Continuity Thinking and the Problem of Christian Culture: Belief, Time, and the Anthropology of Christianity
Author(s)
Robbins, Joel
Abstract
To this point, the anthropology of Christianity has largely failed to develop. When anthropologists study Christians, they do not see themselves as contributing to a broad comparative enterprise in the way those studying other world religions do. A close reading of the Comaroffs’ Of Revelation and Revolution illustrates the ways in which anthropologists sideline Christianity and leads to a discussion of reasons the anthropology of Christianity has languished. While it is possible to locate the cause in part in the culture of anthropology, with its emphasis on difference, problems also exist at the theoretical level.

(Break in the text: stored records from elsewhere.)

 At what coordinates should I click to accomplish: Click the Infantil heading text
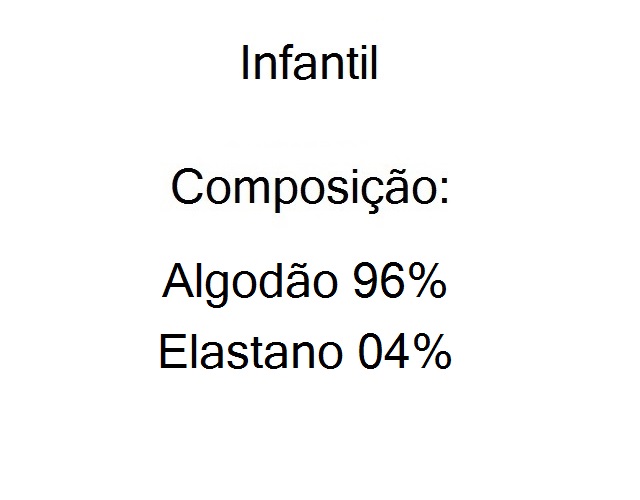click(309, 64)
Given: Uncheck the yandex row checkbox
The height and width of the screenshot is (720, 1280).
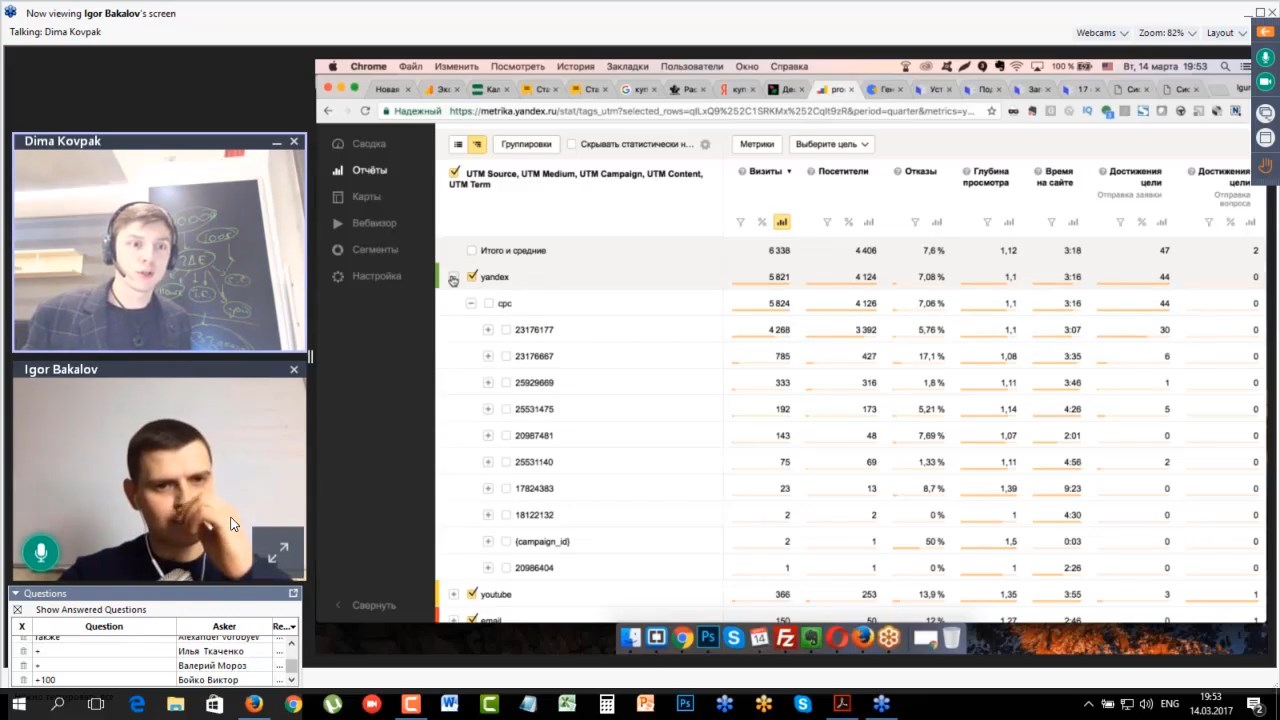Looking at the screenshot, I should tap(472, 277).
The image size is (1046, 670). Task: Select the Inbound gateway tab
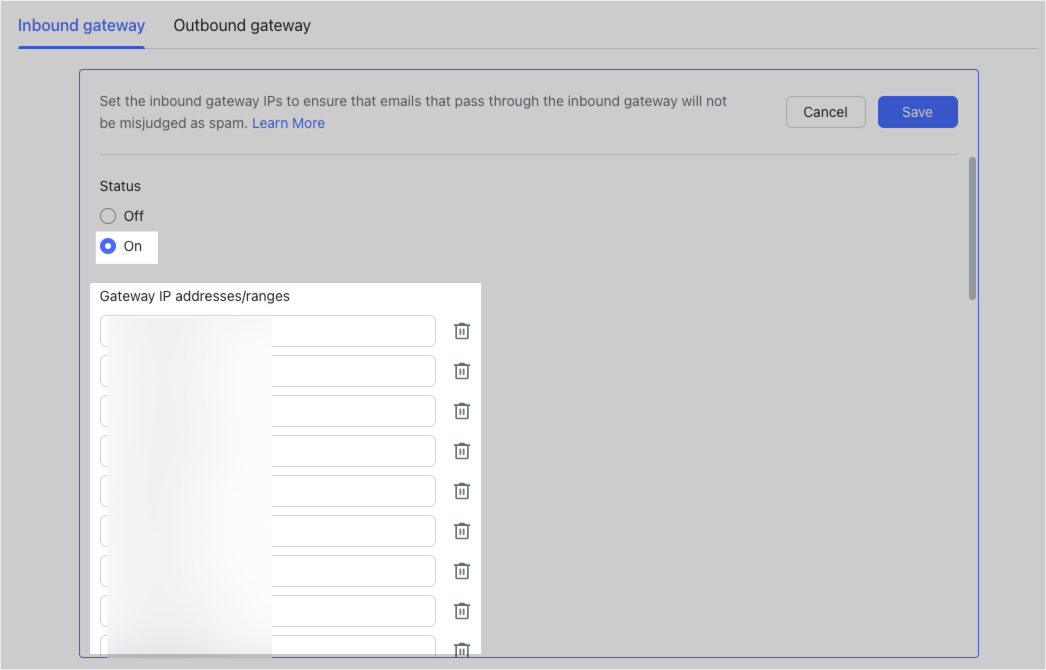(x=81, y=25)
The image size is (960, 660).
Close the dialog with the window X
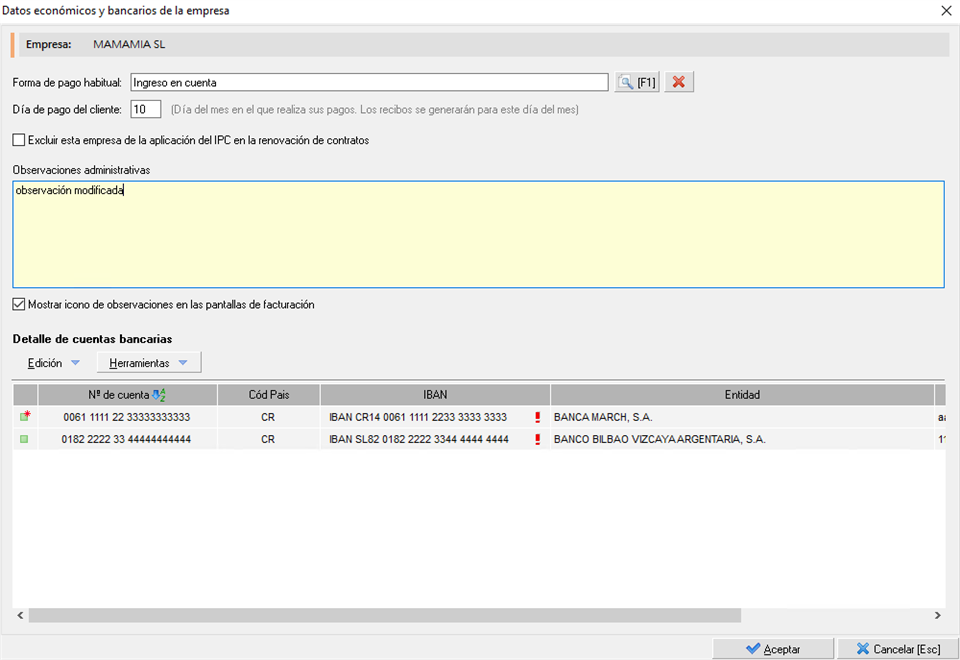point(946,11)

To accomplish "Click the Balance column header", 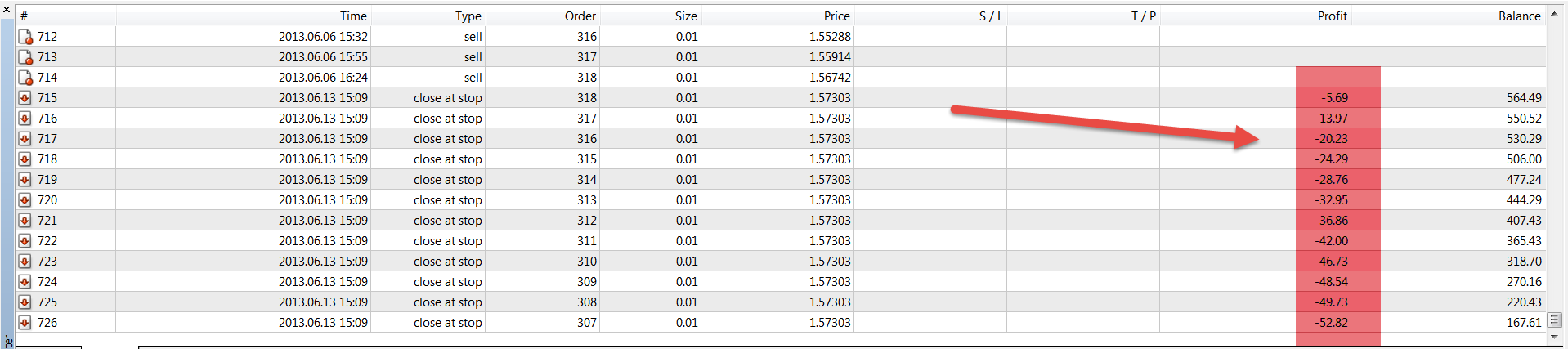I will pyautogui.click(x=1519, y=16).
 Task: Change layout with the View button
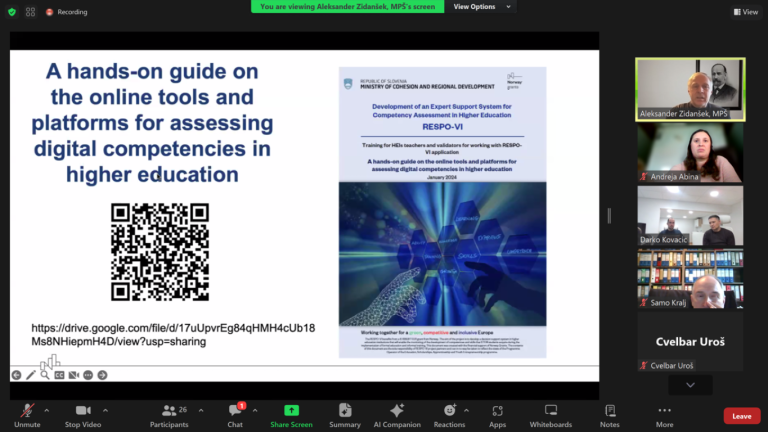(x=745, y=12)
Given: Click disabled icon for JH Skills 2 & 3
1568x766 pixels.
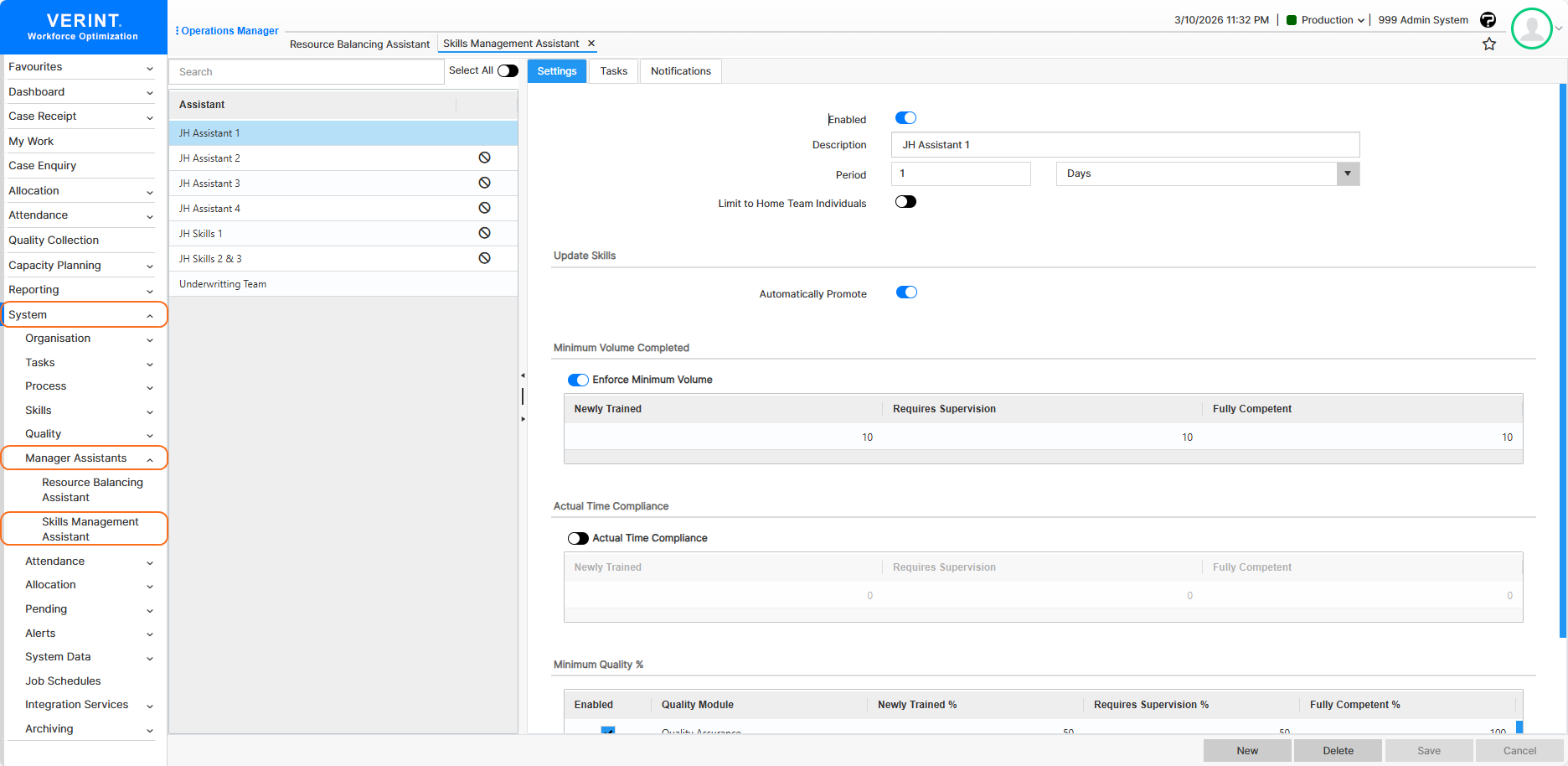Looking at the screenshot, I should (484, 258).
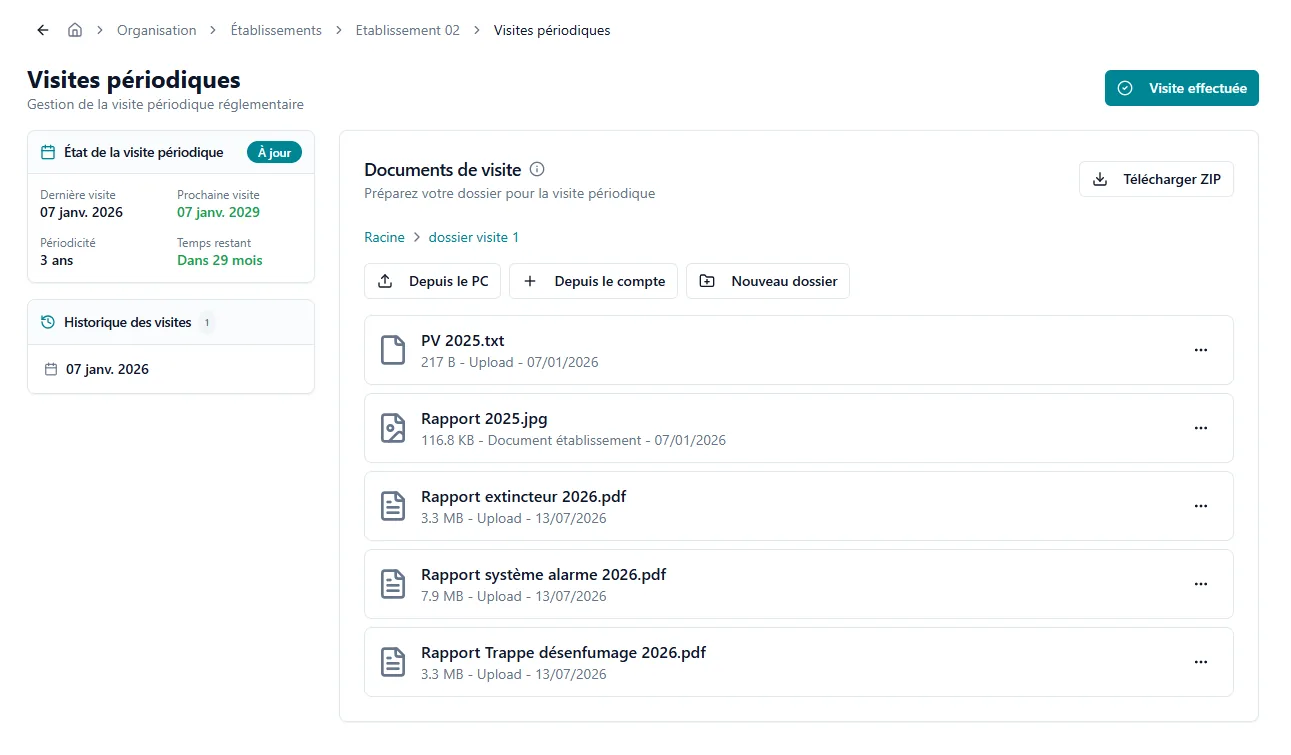The image size is (1291, 755).
Task: Open options menu for Rapport 2025.jpg
Action: pyautogui.click(x=1201, y=428)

Most anthropological theories emphasize cultural continuity as opposed to discontinuity and change. This emphasis becomes problematic where Christianity is concerned, because many kinds of Christianity stress radical change and expect it to occur. Confronted by people claiming that radical Christian change has occurred in their lives, anthropologists become suspicious and often explain away the Christian elements of their cultures. Christian assertions about change are hard for anthropologists to credit because anthropological and Christian models of change are based on different models of time and belief. Unless anthropologists reconsider their nearly exclusive commitment to continuity thinking and the models of time and belief that ground it, the anthropology of Christianity will continue to face handicaps to its development.